Three decades ago, congressional auditors slammed an obscure EPA policy for effectively allowing companies to circumvent air pollution control requirements. But the policy, which defines "ambient air" for regulatory purposes, remained in place.
Now, at industry’s prompting, the Trump administration is poised to dramatically expand its scope.
Traditionally, EPA has defined ambient air as "that portion of the atmosphere to which the public has access." Exempted are areas owned or controlled by a pollution source where "access is precluded by a fence or other physical barriers," under an interpretation dating back to at least 1980.
But draft guidance quietly released by EPA in November 2018 would widen that exemption to include areas that could be off-limits to the public because of drone oversight, security patrols or "rugged terrain" (E&E News PM, Nov. 9, 2018). The purpose is to streamline a key air quality permitting program.
Among those backing the proposed changes are a number of trade groups that were previously clients of EPA air chief Bill Wehrum when he was a lawyer in private practice, as well as another attorney at his old firm, according to documents obtained by E&E News under the Freedom of Information Act.

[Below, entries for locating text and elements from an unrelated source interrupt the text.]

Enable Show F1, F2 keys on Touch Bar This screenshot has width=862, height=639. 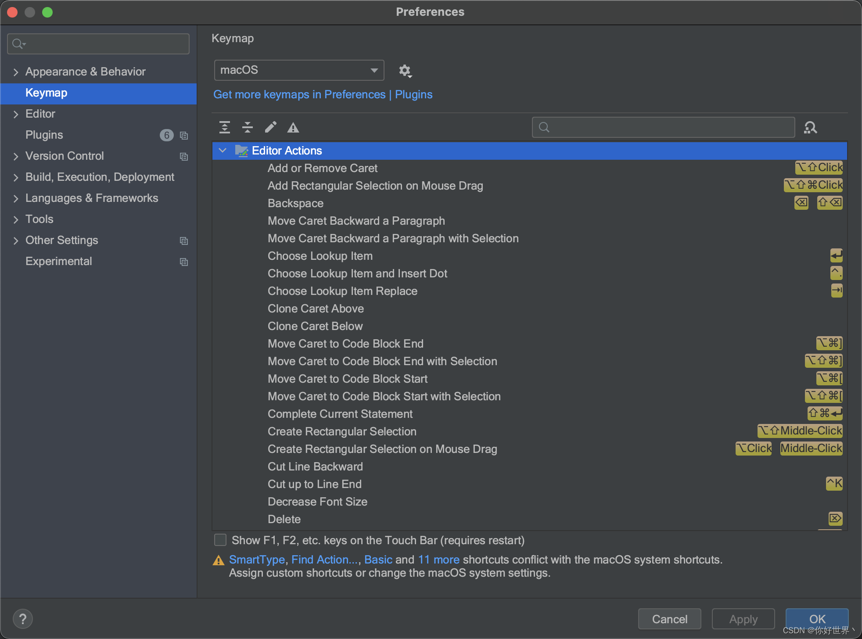pos(220,540)
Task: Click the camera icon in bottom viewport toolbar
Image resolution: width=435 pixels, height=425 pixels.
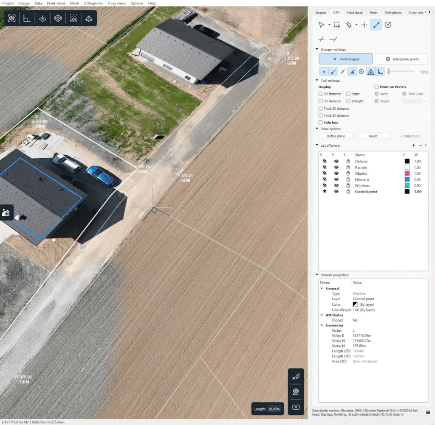Action: point(296,408)
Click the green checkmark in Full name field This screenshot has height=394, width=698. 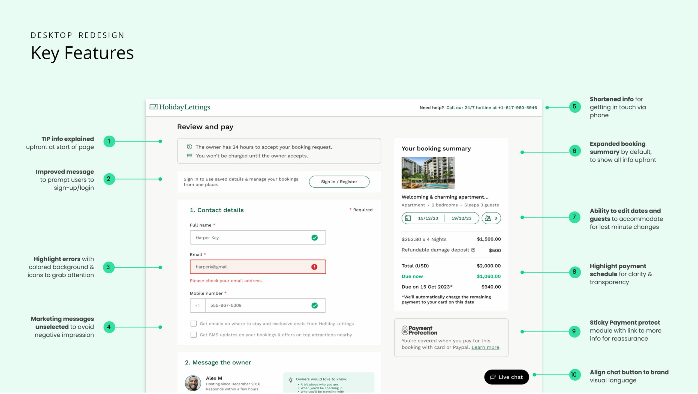tap(314, 238)
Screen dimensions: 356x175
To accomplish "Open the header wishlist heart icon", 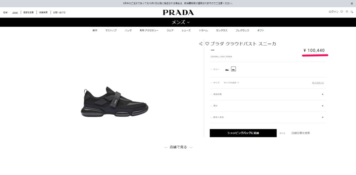I will 342,12.
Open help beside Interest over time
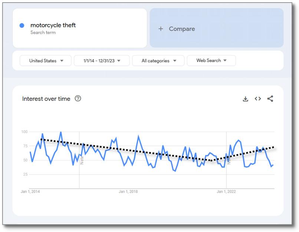Viewport: 299px width, 232px height. tap(78, 99)
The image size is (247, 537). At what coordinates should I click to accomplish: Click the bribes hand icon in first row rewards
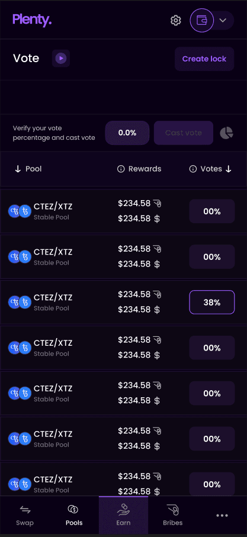pos(157,204)
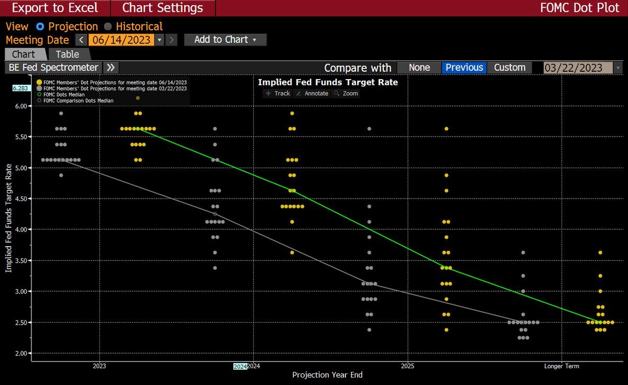Image resolution: width=628 pixels, height=385 pixels.
Task: Select the Projection view radio button
Action: click(x=40, y=26)
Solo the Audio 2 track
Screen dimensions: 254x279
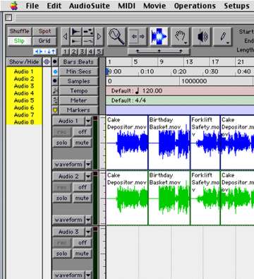pos(61,198)
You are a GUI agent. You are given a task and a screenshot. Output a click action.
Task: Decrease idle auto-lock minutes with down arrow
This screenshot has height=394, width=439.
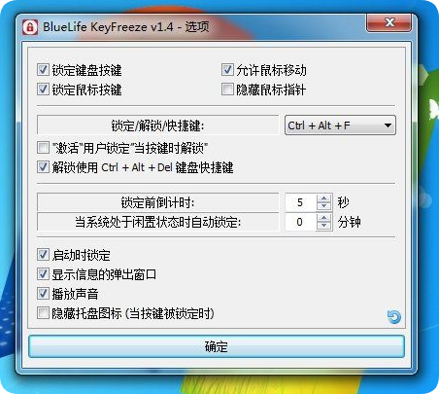click(323, 226)
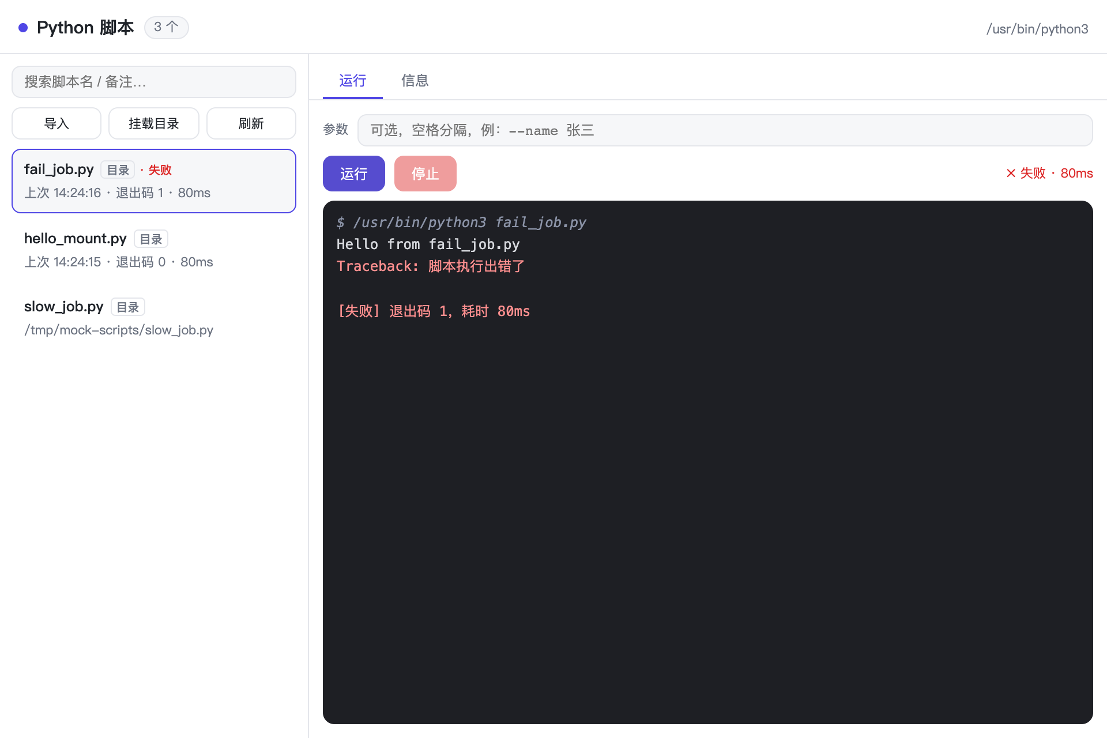Select the hello_mount.py script entry
The image size is (1107, 738).
point(154,250)

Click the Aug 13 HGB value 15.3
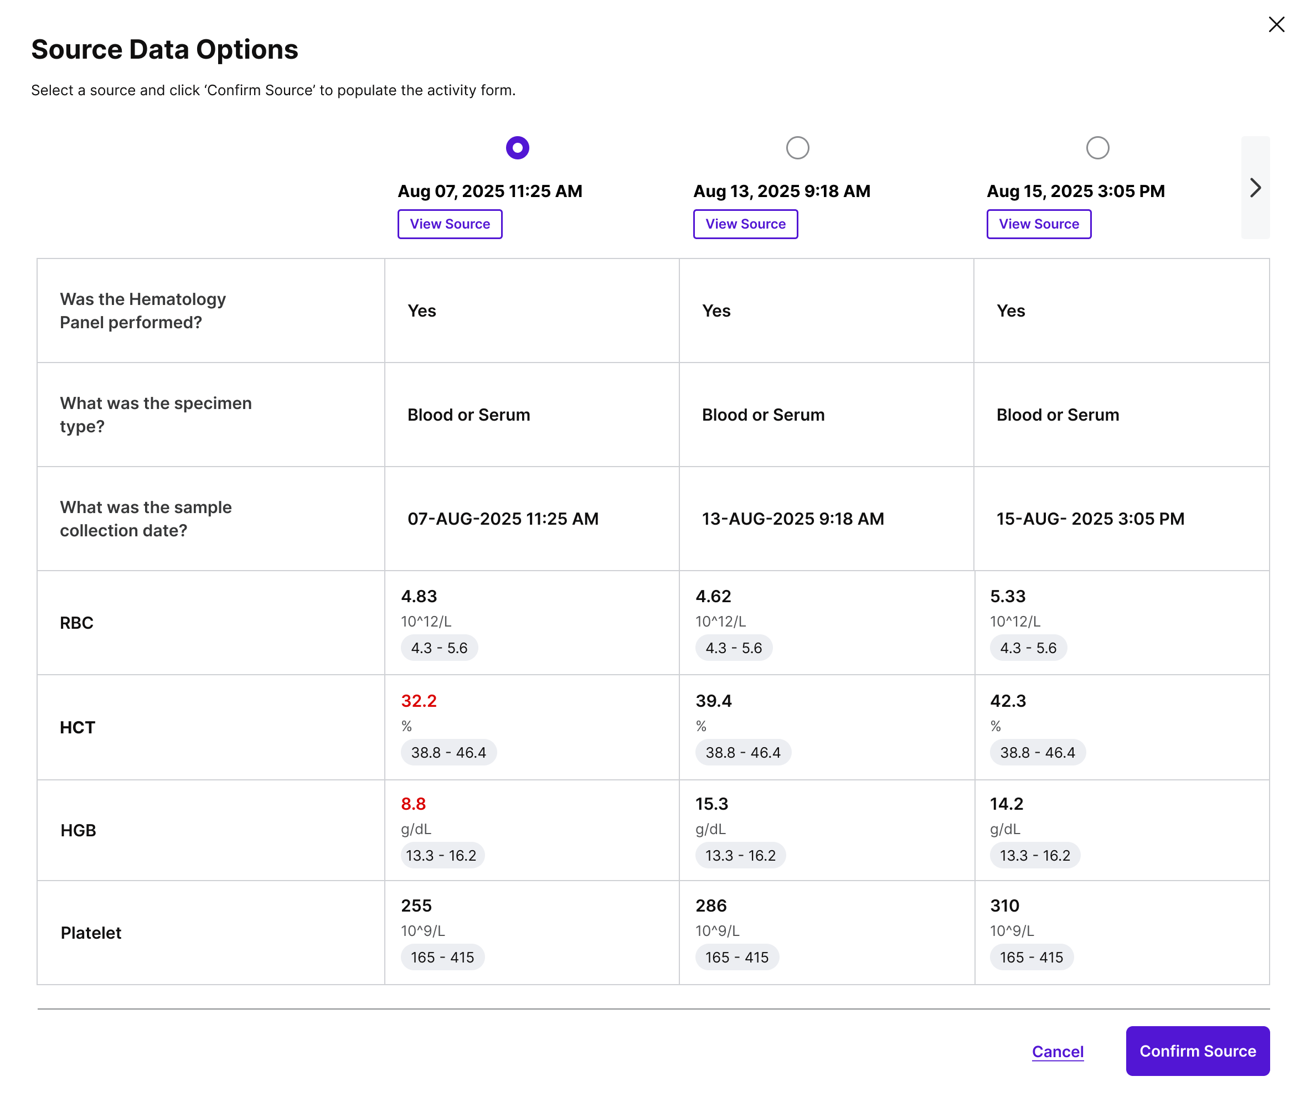(x=712, y=804)
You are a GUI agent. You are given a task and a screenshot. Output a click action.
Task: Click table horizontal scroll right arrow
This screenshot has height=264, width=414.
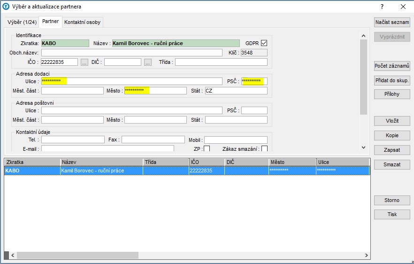coord(367,255)
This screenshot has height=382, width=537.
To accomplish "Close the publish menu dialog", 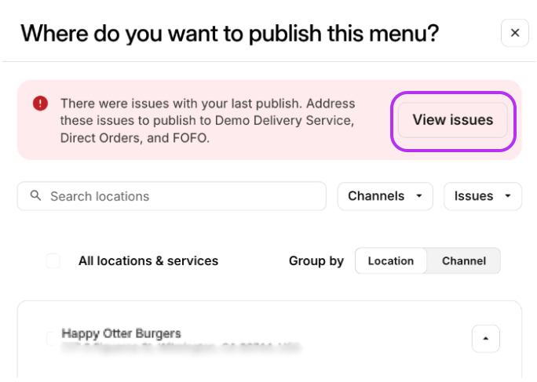I will pos(515,33).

The documents reflect comments received by EPA after the draft’s release, but not previously made public. Together with several other groups, for example, the American Forest and Paper Association voiced appreciation for EPA’s "willingness to update and modernize its historical approach to evaluating the impacts of projects on ambient air," according to a joint January submission. In a separate filing, the American Fuel and Petrochemical Manufacturers said the change was warranted, given that video monitoring and other electronic surveillance technologies were rare in 1980.
Also supportive was Joseph Stanko, a partner at Hunton Andrews Kurth LLP who represents another organization known as the NAAQS [National Ambient Air Quality Standards] Implementation Coalition. In his comments, Stanko called the draft changes "desirable" but urged EPA to go further in light of a trend toward tighter air quality standards.
The paper and petrochemical manufacturers associations are among about three dozen industry clients listed by Wehrum on a recusal statement dated last September, 10 months after he left Hunton Andrews Kurth to take the EPA air job. In emails today, spokespeople for both associations said that top executives there had had no contact with Wehrum on the issue since he rejoined EPA. By publication time, Stanko had not replied to email and voicemail messages left late yesterday afternoon posing the same question.
Also by publication time, an EPA spokesman had not answered emailed questions asking whether Wehrum was involved in writing the guidance and when the agency intends to issue the final version.
Under the terms of his recusal statement, Wehrum is barred from participating until this November "in any particular matter involving specific parties" that he or Hunton Andrews Kurth represented in the preceding two years. A number of other business organizations, ranging from the South Carolina Manufacturers Alliance to the Fertilizer Institute, not listed on Wehrum’s recusal statement, also submitted comments in support of the draft revisions to the ambient air policy.
It is unclear whether EPA is already putting the changes in place. While described as a draft, the November guidance also says that "this revised policy should be implemented by EPA regional offices and delegated state and local air agencies," for the issuance of Prevention of Significant Deterioration permits under the agency’s New Source Review program.
Whatever their status, the changes are sparking opposition from environmental organizations, Indian tribes and some state and regional regulators.
The National Tribal Air Association anticipates that the proposal would allow air pollution sources "to expand the amount of area around each source that is exempted from ambient air, thus limiting the detection of the sources’ air pollution further and bypassing" air quality violations, according to its comments. If EPA does move forward with the proposal, the agency should first analyze the potential environmental effects, the association said.
The Natural Resources Defense Council and three other environmental groups jointly accused EPA of engaging in an illegal "subterfuge" by attempting to change the policy without going through a formal rulemaking process that would require advance public notice.
They also pointed to a 1989 report by the congressional watchdog agency now known as the Government Accountability Office. That report, titled "EPA’s Ambient Air Policy Results in Additional Pollution," said the agency’s fence line policy allowed exclusion of "large tracts of company-controlled land" from Clean Air Act requirements, thus allowing businesses to use property acquisition as "a pollution control technique." The result was "higher emissions limits than would otherwise have been permitted," the report said.
GAO recommended that EPA launch a formal rulemaking process "to redefine ambient air in a manner that is more protective of the environment." The agency appears not to have followed through. In their comments, the NRDC and other groups labeled the draft guidance "a gross expansion of EPA interpretations that themselves lack any basis in statutory or regulatory language."